* [REQUIRED ACTION] Everything from the line with "Open the Persona" to the last line of the material below is what to reproduce, exactly and with no other lines.

* [PROVIDED RECORDS]
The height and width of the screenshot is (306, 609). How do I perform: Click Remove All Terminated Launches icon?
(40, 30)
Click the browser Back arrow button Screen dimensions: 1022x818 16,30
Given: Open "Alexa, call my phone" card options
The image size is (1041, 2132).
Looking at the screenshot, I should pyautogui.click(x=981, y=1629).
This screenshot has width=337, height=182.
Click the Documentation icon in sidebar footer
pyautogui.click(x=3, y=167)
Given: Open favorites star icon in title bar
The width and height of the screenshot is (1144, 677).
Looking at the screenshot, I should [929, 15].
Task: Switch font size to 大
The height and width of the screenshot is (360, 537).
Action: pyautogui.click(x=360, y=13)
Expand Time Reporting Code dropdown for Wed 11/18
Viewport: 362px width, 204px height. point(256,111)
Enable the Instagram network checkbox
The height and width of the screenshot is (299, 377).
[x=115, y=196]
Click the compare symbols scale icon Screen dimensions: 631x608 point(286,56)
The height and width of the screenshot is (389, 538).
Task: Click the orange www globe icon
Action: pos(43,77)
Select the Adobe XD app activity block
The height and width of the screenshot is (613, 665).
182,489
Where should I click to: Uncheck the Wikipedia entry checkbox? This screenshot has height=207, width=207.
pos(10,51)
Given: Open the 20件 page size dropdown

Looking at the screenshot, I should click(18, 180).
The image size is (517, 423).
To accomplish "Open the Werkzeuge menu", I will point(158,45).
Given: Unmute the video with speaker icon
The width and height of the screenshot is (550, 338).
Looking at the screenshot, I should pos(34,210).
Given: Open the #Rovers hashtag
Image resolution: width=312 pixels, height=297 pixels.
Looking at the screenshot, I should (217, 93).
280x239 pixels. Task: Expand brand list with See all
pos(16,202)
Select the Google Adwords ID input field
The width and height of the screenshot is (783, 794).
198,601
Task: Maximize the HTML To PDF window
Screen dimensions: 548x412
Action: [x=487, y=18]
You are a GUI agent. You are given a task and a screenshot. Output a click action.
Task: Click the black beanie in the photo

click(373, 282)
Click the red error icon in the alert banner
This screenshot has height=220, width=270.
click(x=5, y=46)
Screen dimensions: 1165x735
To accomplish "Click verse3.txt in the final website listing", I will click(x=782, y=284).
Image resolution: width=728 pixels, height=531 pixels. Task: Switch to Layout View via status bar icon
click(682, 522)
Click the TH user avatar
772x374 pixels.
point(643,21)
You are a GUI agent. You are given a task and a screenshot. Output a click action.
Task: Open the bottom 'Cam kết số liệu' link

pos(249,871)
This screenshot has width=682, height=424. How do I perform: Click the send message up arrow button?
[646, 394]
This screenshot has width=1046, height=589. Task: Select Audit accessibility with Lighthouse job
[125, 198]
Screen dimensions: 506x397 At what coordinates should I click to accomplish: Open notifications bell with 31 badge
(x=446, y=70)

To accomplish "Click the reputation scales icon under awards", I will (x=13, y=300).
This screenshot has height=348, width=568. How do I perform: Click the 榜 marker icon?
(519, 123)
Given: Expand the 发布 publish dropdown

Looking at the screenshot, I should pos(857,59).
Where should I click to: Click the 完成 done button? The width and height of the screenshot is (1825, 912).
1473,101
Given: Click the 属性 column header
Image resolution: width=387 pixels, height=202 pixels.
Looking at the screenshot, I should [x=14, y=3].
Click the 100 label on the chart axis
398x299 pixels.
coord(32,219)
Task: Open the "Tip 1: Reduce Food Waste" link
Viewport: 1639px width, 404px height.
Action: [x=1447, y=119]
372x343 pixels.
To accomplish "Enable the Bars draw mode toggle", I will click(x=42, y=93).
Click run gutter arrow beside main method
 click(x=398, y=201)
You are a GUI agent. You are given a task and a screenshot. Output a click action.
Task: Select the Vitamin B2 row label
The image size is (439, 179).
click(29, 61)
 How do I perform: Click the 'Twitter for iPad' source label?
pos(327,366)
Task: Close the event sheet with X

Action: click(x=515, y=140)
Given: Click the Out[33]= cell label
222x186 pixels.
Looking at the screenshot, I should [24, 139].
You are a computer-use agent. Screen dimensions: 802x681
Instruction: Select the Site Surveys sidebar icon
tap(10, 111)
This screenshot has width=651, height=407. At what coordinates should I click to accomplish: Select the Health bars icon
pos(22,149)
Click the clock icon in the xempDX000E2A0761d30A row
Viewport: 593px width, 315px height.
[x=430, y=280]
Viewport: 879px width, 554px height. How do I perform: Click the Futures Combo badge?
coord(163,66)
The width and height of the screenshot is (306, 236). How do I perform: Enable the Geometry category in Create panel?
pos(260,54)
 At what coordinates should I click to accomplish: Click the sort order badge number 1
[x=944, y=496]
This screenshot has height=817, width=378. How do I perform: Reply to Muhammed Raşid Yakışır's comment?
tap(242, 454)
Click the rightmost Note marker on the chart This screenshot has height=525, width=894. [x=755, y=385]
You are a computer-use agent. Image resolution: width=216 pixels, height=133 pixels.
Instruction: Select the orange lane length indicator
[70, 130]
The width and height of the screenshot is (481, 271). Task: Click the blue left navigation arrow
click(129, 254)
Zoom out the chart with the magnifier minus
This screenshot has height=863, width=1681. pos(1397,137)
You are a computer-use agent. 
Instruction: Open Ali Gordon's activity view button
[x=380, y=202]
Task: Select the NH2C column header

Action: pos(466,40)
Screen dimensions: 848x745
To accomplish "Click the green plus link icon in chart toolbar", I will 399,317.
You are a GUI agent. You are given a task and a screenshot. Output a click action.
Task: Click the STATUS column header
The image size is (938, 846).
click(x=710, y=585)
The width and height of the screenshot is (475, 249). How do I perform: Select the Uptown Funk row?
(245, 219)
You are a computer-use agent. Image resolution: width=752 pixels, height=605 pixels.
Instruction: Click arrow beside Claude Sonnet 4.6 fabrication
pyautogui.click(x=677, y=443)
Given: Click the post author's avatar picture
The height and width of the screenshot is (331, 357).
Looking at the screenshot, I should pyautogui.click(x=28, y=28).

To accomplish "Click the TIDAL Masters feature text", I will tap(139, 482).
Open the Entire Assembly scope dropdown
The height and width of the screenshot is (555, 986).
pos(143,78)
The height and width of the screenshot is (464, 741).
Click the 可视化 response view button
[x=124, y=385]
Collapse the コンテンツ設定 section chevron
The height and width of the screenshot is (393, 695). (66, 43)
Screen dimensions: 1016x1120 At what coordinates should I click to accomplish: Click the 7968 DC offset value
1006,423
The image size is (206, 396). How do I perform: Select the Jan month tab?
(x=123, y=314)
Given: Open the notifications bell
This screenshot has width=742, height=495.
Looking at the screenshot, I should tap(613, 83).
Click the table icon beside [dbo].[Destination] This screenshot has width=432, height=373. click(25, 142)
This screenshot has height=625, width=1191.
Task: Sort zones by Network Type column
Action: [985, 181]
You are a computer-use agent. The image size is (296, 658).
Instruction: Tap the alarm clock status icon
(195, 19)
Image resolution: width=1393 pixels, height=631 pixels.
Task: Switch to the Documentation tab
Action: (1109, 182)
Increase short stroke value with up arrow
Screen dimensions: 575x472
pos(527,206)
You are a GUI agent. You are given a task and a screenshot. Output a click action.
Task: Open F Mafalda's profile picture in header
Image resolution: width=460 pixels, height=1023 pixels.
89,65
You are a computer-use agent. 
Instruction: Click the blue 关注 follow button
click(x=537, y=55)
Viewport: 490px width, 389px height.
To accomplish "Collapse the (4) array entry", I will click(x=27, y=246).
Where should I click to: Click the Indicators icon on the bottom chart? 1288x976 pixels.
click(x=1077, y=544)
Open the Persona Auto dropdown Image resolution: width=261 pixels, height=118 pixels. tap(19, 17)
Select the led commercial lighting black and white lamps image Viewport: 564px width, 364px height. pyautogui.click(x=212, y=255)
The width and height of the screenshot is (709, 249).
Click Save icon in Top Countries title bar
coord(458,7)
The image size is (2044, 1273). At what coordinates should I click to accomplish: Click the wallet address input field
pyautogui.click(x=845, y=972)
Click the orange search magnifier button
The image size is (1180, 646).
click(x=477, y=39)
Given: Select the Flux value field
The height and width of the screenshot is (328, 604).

* [EXPECTED ANSWER]
Open the Persona Auto dropdown Image resolution: width=261 pixels, height=118 pixels. tap(19, 17)
Select the led commercial lighting black and white lamps image Viewport: 564px width, 364px height. pyautogui.click(x=212, y=255)
The width and height of the screenshot is (709, 249).
Click Save icon in Top Countries title bar
coord(458,7)
The image size is (2044, 1273). At what coordinates should I click to accomplish: Click the wallet address input field
pyautogui.click(x=845, y=972)
Click the orange search magnifier button
The image size is (1180, 646).
click(x=477, y=39)
Given: Select the Flux value field
The height and width of the screenshot is (328, 604).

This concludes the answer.